Source data START

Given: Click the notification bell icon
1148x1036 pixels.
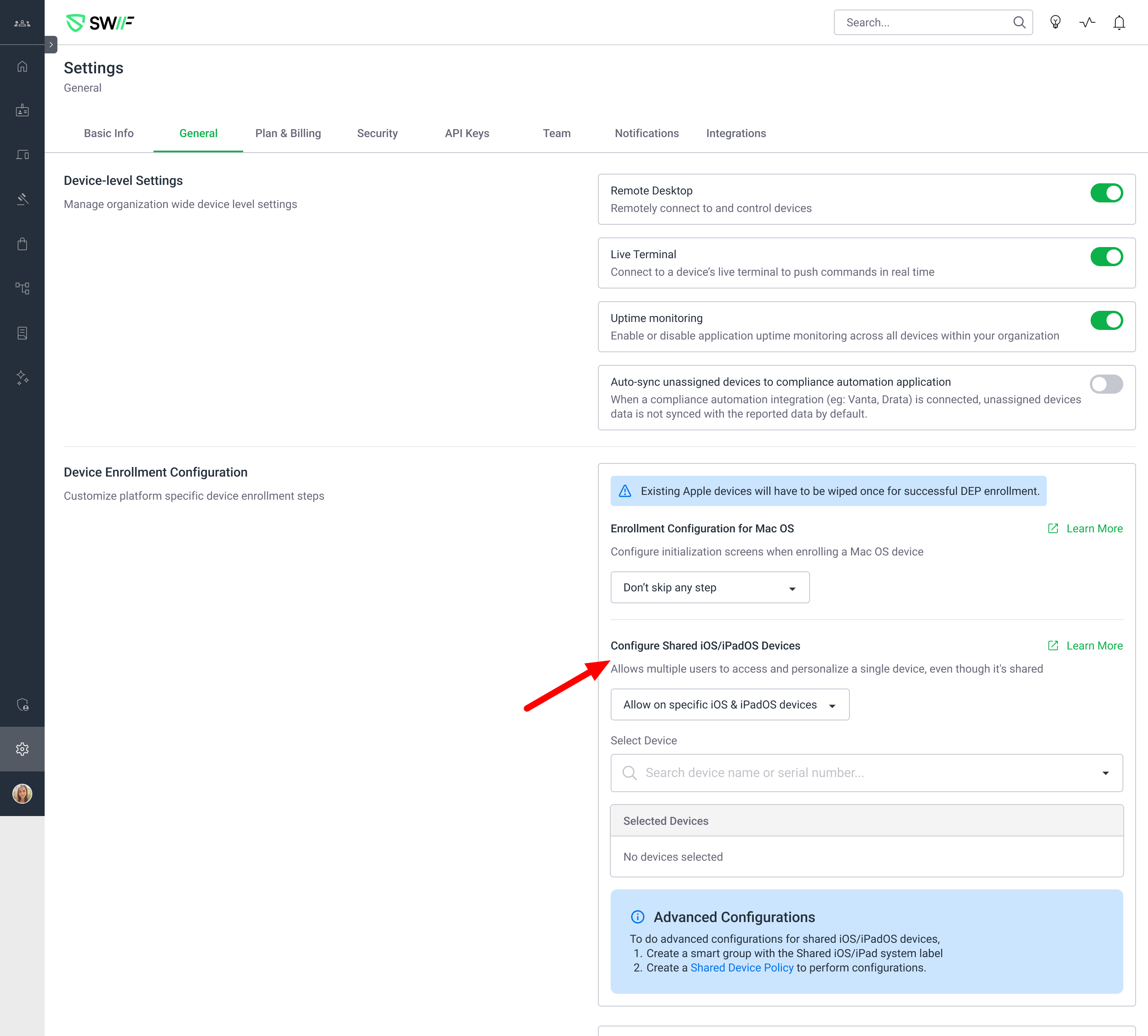Looking at the screenshot, I should pyautogui.click(x=1119, y=23).
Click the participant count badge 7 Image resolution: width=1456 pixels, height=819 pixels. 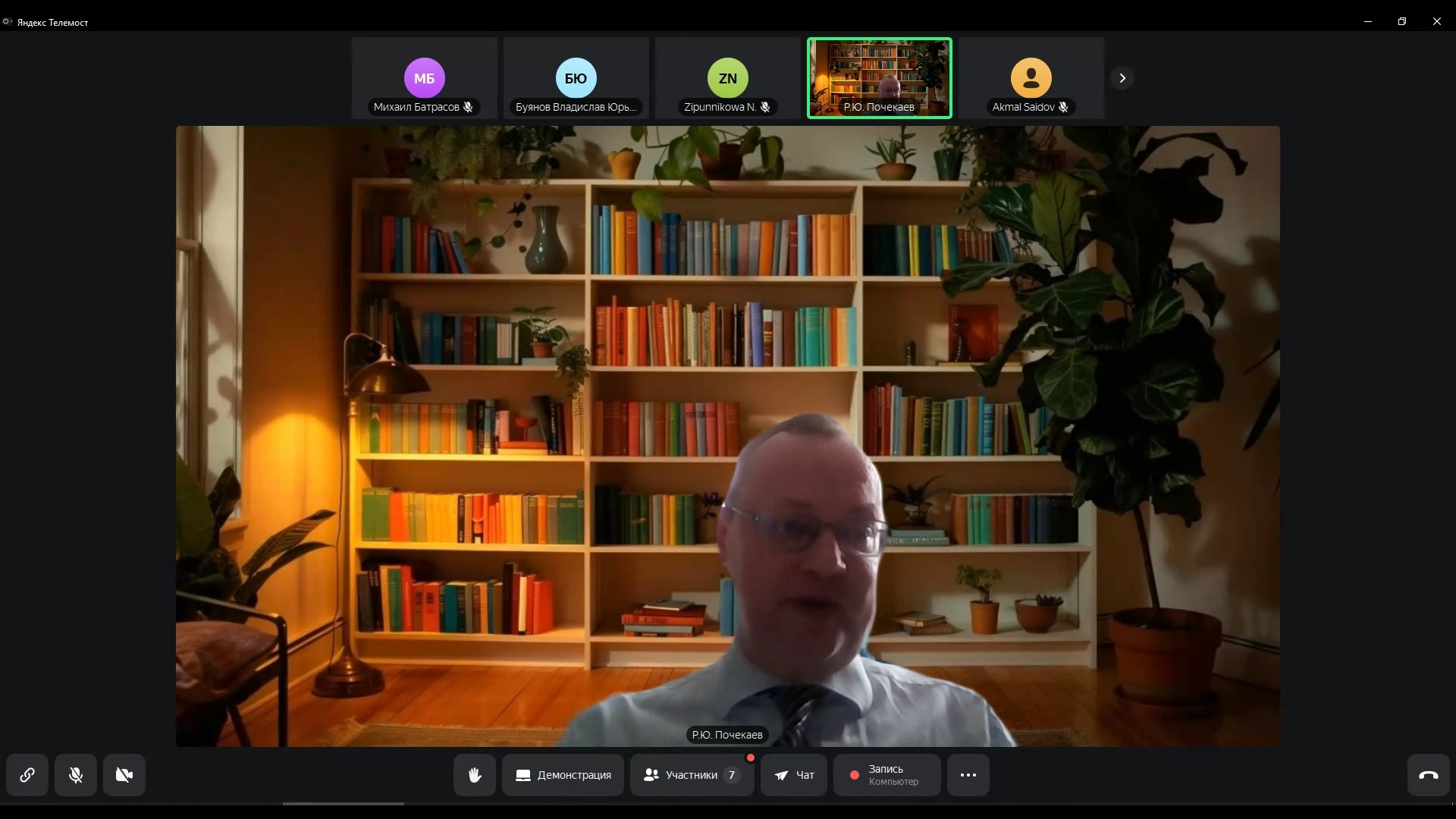(x=732, y=775)
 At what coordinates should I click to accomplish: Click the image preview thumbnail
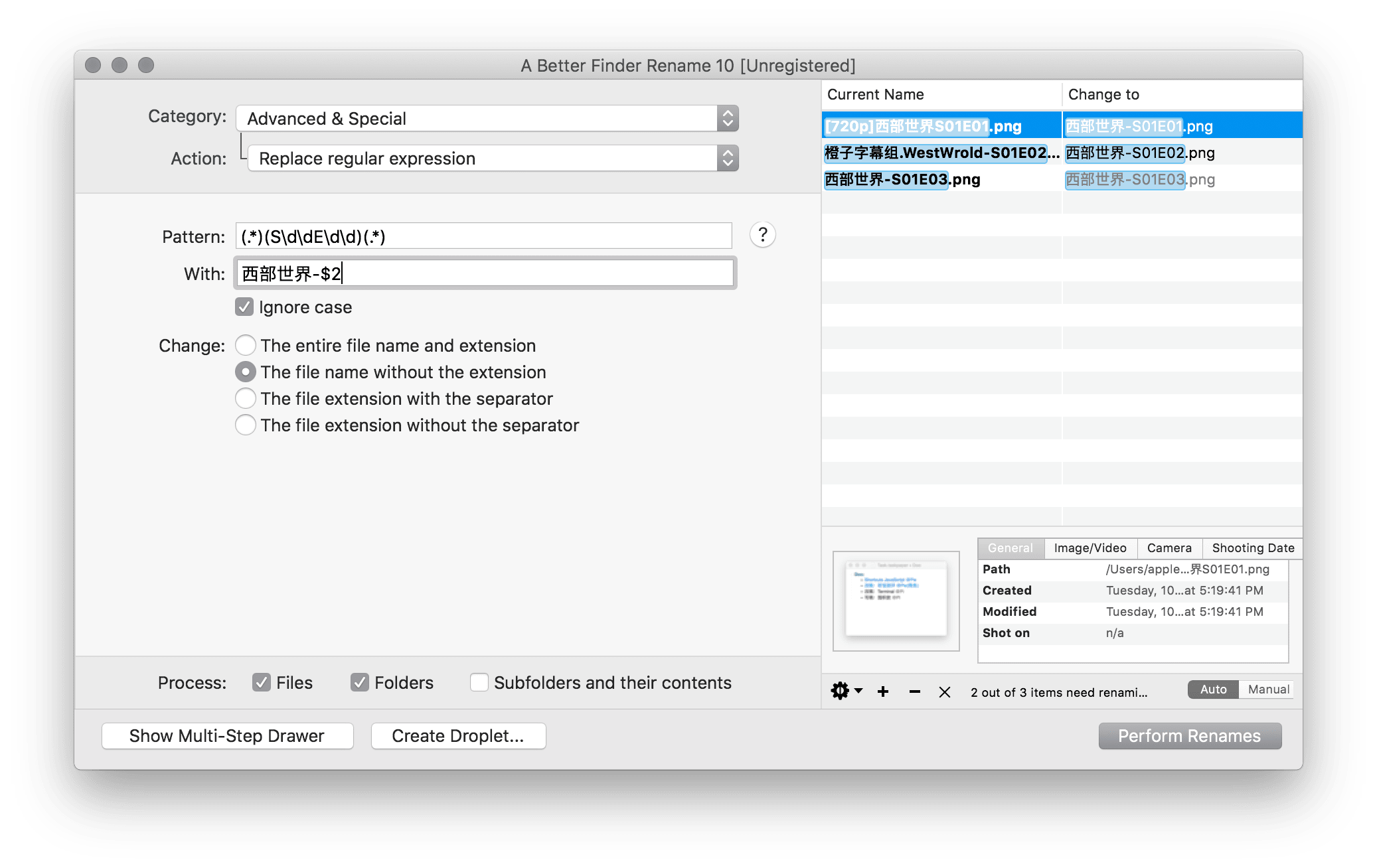896,601
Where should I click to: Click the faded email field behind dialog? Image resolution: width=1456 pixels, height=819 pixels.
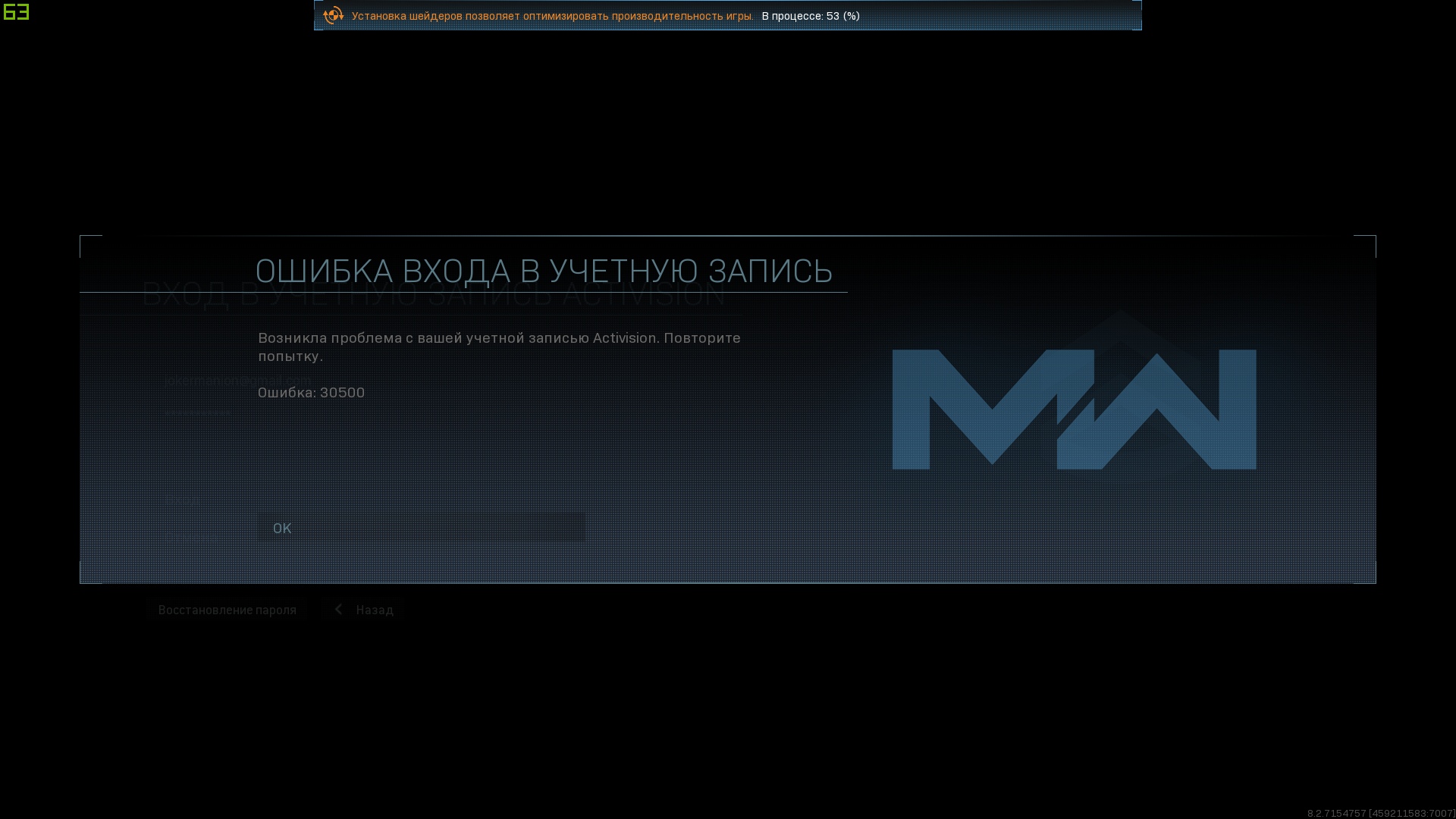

Source data END

Once you find the line containing "At what coordinates", retype it and every line after it through the last line of the records above, exactly. Add nothing else, and leave out the pictures.

**Solution for this problem**:
 At what coordinates should I click to accomplish: Click the image preview thumbnail
896,601
Where should I click to: Click the faded email field behind dialog? Image resolution: width=1456 pixels, height=819 pixels.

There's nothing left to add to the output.